Database partitioning is a technique used to divide a large database into smaller, more manageable pieces called partitions. These partitions contain their own subset of data and can be overlapping or non-overlapping. Each partition can be thought of as a separate database, but they are still part of the same logical database.
The purpose of database partitioning is to improve the database's performance, scalability, and availability. By dividing the database into smaller pieces, managing and processing large amounts of data becomes simpler. Additionally, database partitioning allows for parallel processing of queries and reduces contention for shared resources such as CPU and input/output (I/O).

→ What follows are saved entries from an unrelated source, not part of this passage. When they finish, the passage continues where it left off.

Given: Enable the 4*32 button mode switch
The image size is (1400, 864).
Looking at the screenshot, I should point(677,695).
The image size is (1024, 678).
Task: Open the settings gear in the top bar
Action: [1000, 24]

One effective way to partition large time-series or time-series-like workloads with PostgreSQL is using Timescale (a cloud database that works and feels like Postgres under the hood) to create an hypertable. Hypertables work as PostgreSQL tables, automatically partitioning your data by time and optionally by space. In Timescale jargon, we call the data partitions within a hypertable “chunks.”
To learn more about this advantageous database partitioning feature, see our Docs, or keep reading for a primer on data partitioning.

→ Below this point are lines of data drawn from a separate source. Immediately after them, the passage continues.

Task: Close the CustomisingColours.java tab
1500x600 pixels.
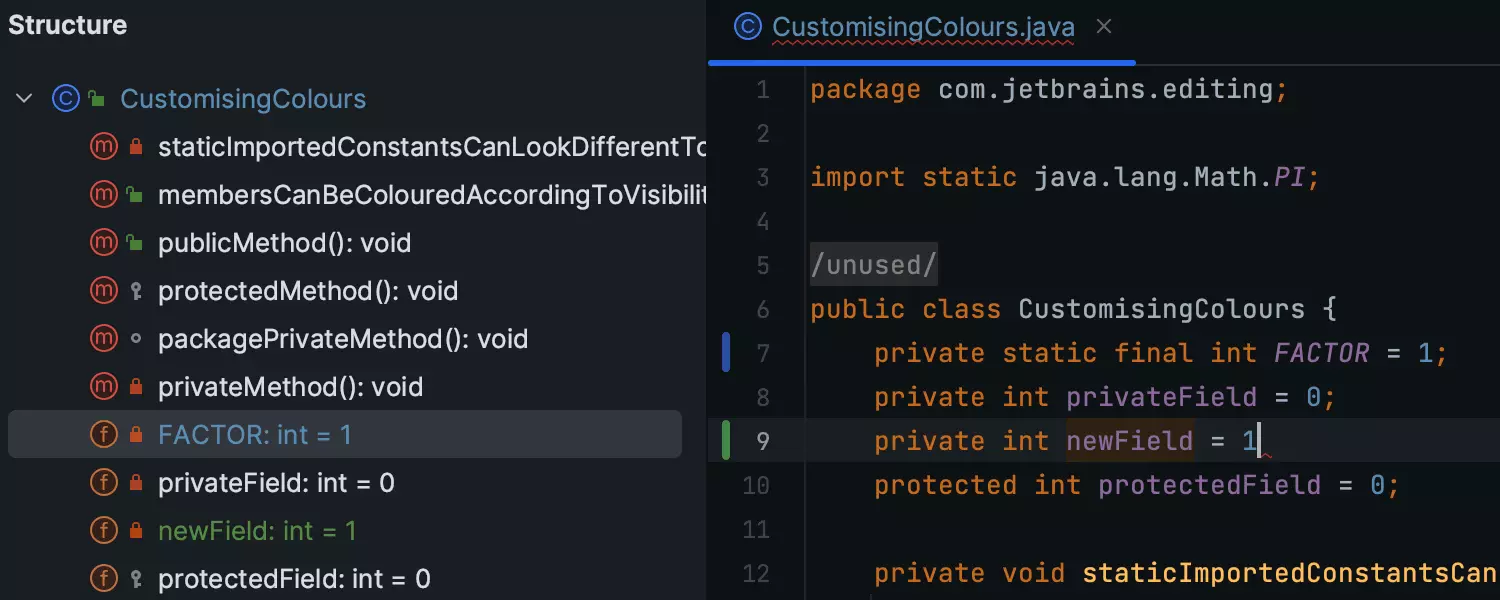Action: pos(1104,27)
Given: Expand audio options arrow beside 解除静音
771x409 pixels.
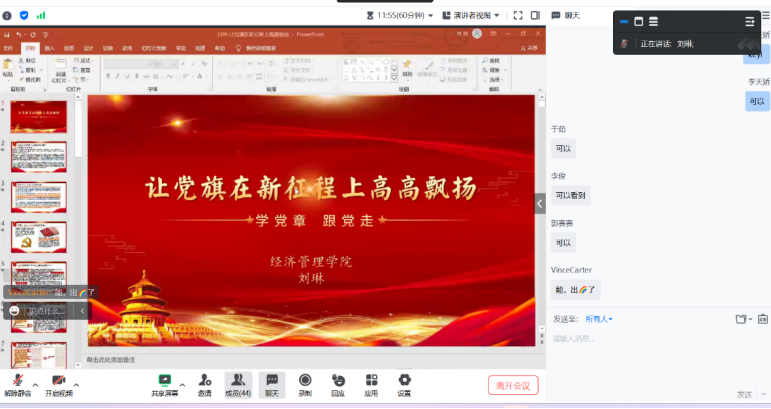Looking at the screenshot, I should pyautogui.click(x=36, y=383).
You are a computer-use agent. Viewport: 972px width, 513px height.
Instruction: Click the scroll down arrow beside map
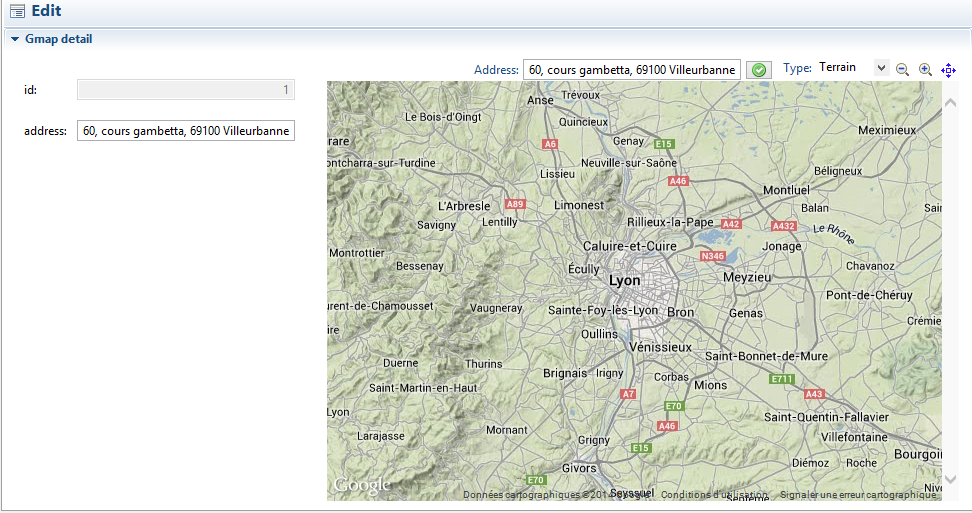[x=950, y=479]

You may need to partition your database for several reasons, including the following:
Improved performance: Partitioning a database can significantly improve the performance of queries and transactions. By dividing a large database into smaller partitions, we can reduce the amount of data that needs to be processed, improving the speed of queries by reducing the amount of contention for shared resources such as CPU and I/O.
Availability: While availability is not a “byproduct” of partitioning, by dividing the data into multiple and smaller partitions, we can create redundant copies (replicas) of the data and distribute these partitions across multiple systems. This helps ensure the data remains available even if one partition or server fails. Still, availability can be considered a goal—not a result—of data partitioning.

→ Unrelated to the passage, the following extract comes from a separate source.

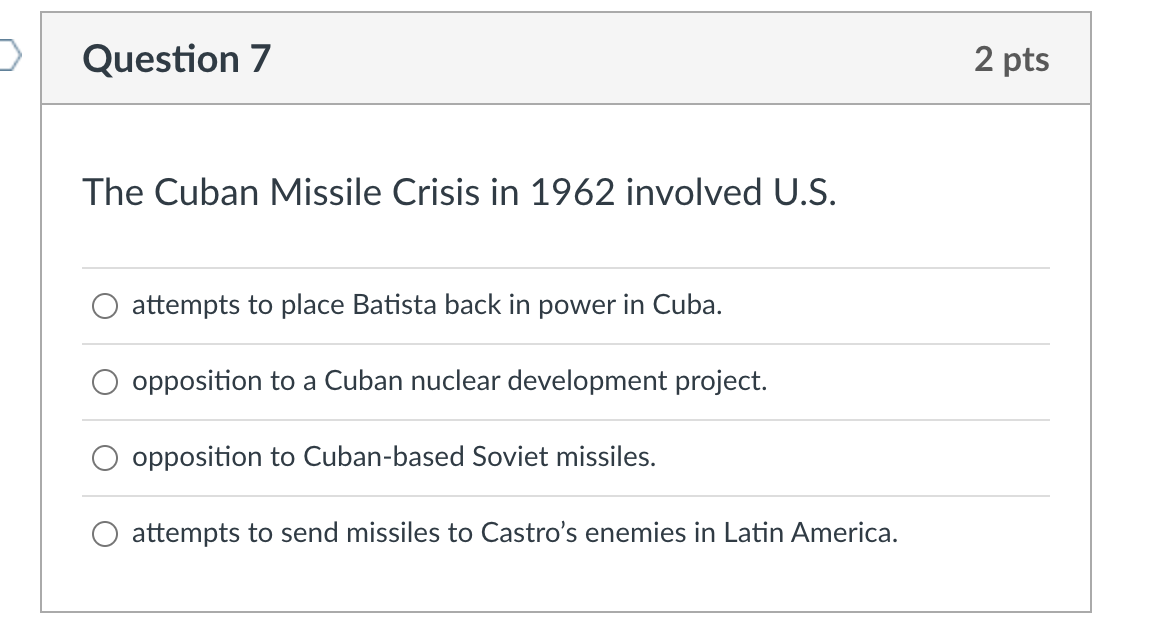1166x642 pixels.
Task: Click the answer text about placing Batista back
Action: click(x=427, y=305)
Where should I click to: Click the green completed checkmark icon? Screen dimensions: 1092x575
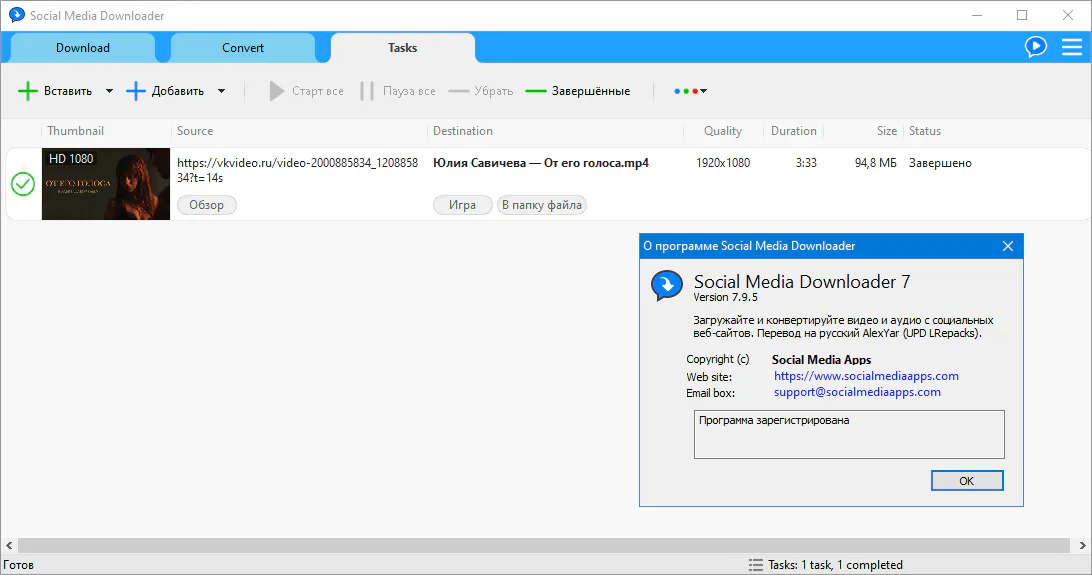point(22,184)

Scalability: Partitioning a database can make it easier to scale the database as the size and complexity of the data increases. By dividing the data into smaller partitions, we can add more servers or storage devices to handle the increased workload.
Manageability: Partitioning a database can make it easier to manage. We can simplify backups, maintenance, and other management tasks by dividing the data into smaller partitions.
There are several ways to partition a database, including horizontal partitioning, vertical partitioning, and hybrid partitioning. Horizontal partitioning involves dividing the data based on rows, while vertical partitioning involves dividing the data based on columns.
Hybrid partitioning is a combination of both horizontal and vertical partitioning.
Database partitioning can be implemented at various levels of the database architecture, including at the application and database levels. The specific partitioning approach used depends on the needs of the application and the characteristics of the data being stored.
In a distributed database, partitions are used to split the stored data and assign a smaller fraction of the whole database to the nodes of a cluster. Each of the nodes stores only a part of the dataset.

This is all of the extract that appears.